Nothin' But Blue Skies covers various cities in the Great Lakes Region, including Flint, which gets two separate chapters. I just finished an advance copy, and McClelland provides an insightful and sympathetic take on the people and places that make up the Rust Belt. In particular, he captures the agonizing contradictions of trying to run a shrinking city.
"The emergency manager law was written to rescue cities from corrupt or incompetent mayors," McClelland writes. "[Dayne] Walling, a cross between a Webelo and a West Wing policy wonk, was not corrupt. Nor was he incompetent. It would have been impossible to balance the budget of a city that's lost half its people and over 90 percent of its middle-class jobs without making it look even more like the set of Escape from Flint. If a city is too poor to afford democracy, it's not a city anymore." 
 Nothin' But Blue Skies is a must read for anyone trying to understand the forces aligned against cities like Flint. Thankfully, it also presents compelling, heart-felt portraits of the people fighting to save the city.

Thursday, April 4, 2013

Tax Foreclosures Translate Into More Land Bank Holdings in Flint

An abandoned house on Humboldt Street in Flint's Civic Park neighborhood.

After the latest round of tax foreclosures, 14 percent of all parcels in Flint are now owned by the Genesee County Land Bank.

The land bank concept was made a reality in Michigan by Dan Kildee, now the Democratic U.S. congressman representing Flint. It was partly a response to Kildee's frustration with speculators treating Flint houses like disposable property and his desire to demolish derelict, abandoned housing, discussed in my profile of Kildee for Slate:
For many years, Kildee had no real way of making this vision—Utopian or not—a reality. As the treasurer of Genesee County, which includes Flint, he oversaw a tax foreclosure process that often took seven years to complete, and private speculators always had first dibs at public auctions. Kildee simply couldn't get his hands on very many abandoned houses. So he helped craft legislation in Michigan in the '90s that enabled public "land banks" to quickly gain control of delinquent property—and the revenue it often generates. Once it acquires a property, the land bank can sell it, rent it, or demolish it. It also collects interest penalties and principal from property owners behind on their taxes, rather than selling off the debt at a reduced rate to private investors, as many municipalities do. 
The flow of property to the land bank isn't likely to dry up anytime soon.

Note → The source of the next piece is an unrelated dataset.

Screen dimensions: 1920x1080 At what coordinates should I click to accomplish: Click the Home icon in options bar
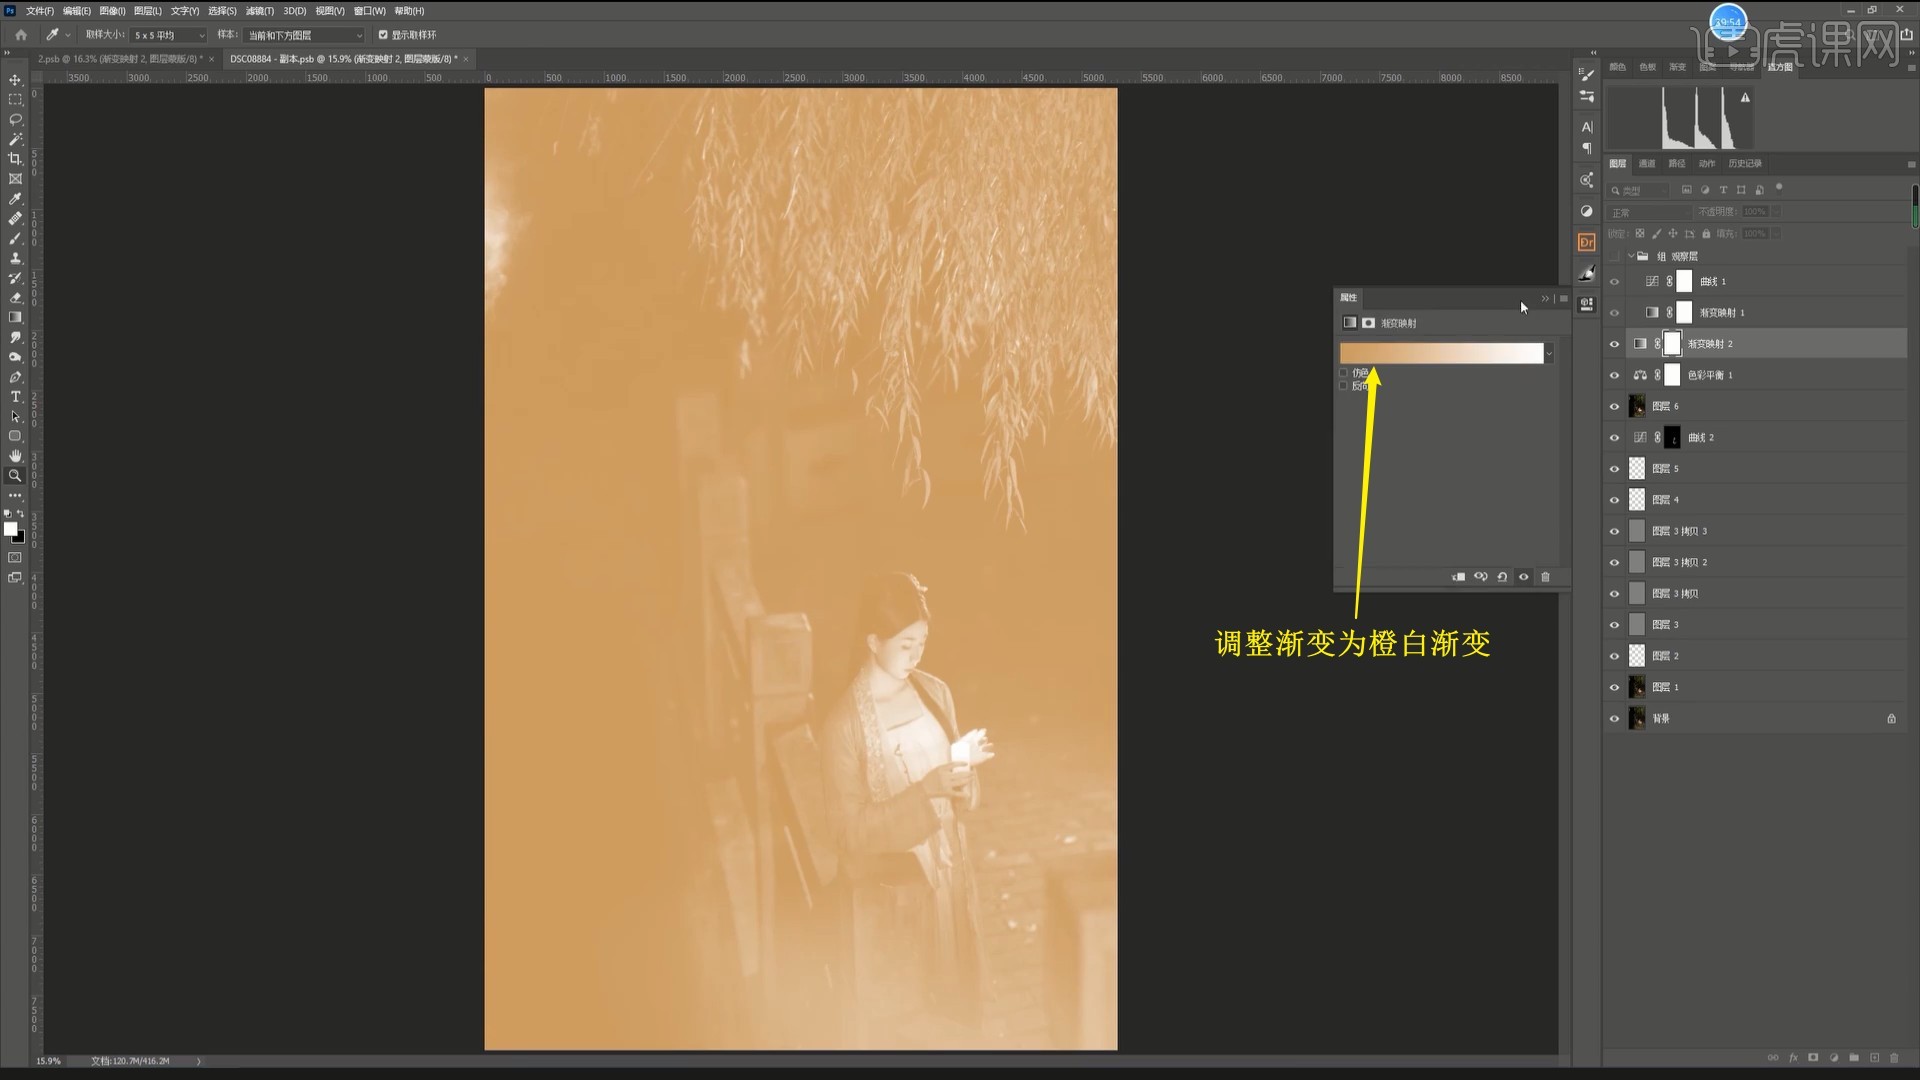coord(21,35)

Ron Fonger of The Flint Journal reports:
The number of properties in foreclosure is almost exactly the same as 2012, when the county took on another 2,772 parcels for failure to pay 2009 property taxes.

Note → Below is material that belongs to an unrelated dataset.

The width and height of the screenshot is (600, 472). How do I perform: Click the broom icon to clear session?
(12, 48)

[County Treasurer Deb] Cherry said the large number of vacant properties in Flint will likely keep the number of foreclosures consistent for several more years.

"The good thing is, it at least has stabilized. At least the number did not go up, (but) we see the same pattern — it's maintaining," Cherry said.


Friday, March 22, 2013

Flint Northern High School Will Close

More Flint school closings are on the way. Dominic Adams of The Flint Journal reports:
"Flint Northern High School will close as a 7th through 12th grade building. Students currently at the school will move to Northwestern and Southwestern high schools. Flint Northern will become the Northern Alternative Education Center and offer a new program for sutdents in 7th through 9th grade. The students who previously attended Zimmerman will move to Northern. Byrant, Dort, Washington elementary schools and Zimmerman will be closed."


Sunday, January 27, 2013

Have College Degree, Will Travel

If you're hoping for something positive when New York Times columnist David Brooks references Flint, you're bound to be disappointed:
The highly educated cluster around a few small nodes. Decade after decade, smart and educated people flock away from Merced, Calif., Yuma, Ariz., Flint, Mich., and Vineland, N.J. In those places, less than 15 percent of the residents have college degrees. They flock to Washington, Boston, San Jose, Raleigh-Durham and San Francisco. In those places, nearly 50 percent of the residents have college degrees.